• **PROBLEM DESCRIPTION**:
Write out the data again in full, exactly as it reads.

• **DATA TO PROCESS**:

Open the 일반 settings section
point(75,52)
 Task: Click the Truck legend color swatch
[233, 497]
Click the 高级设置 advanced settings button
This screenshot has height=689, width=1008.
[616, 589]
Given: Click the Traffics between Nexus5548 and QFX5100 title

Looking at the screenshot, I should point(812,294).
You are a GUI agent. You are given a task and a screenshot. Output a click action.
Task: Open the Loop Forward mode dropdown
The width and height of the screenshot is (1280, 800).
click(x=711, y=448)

• **ANSWER SECTION**:
Open the 일반 settings section
point(75,52)
 Task: Click the Truck legend color swatch
[233, 497]
Click the 高级设置 advanced settings button
This screenshot has height=689, width=1008.
[616, 589]
Given: Click the Traffics between Nexus5548 and QFX5100 title

Looking at the screenshot, I should point(812,294).
You are a GUI agent. You are given a task and a screenshot. Output a click action.
Task: Open the Loop Forward mode dropdown
The width and height of the screenshot is (1280, 800).
click(x=711, y=448)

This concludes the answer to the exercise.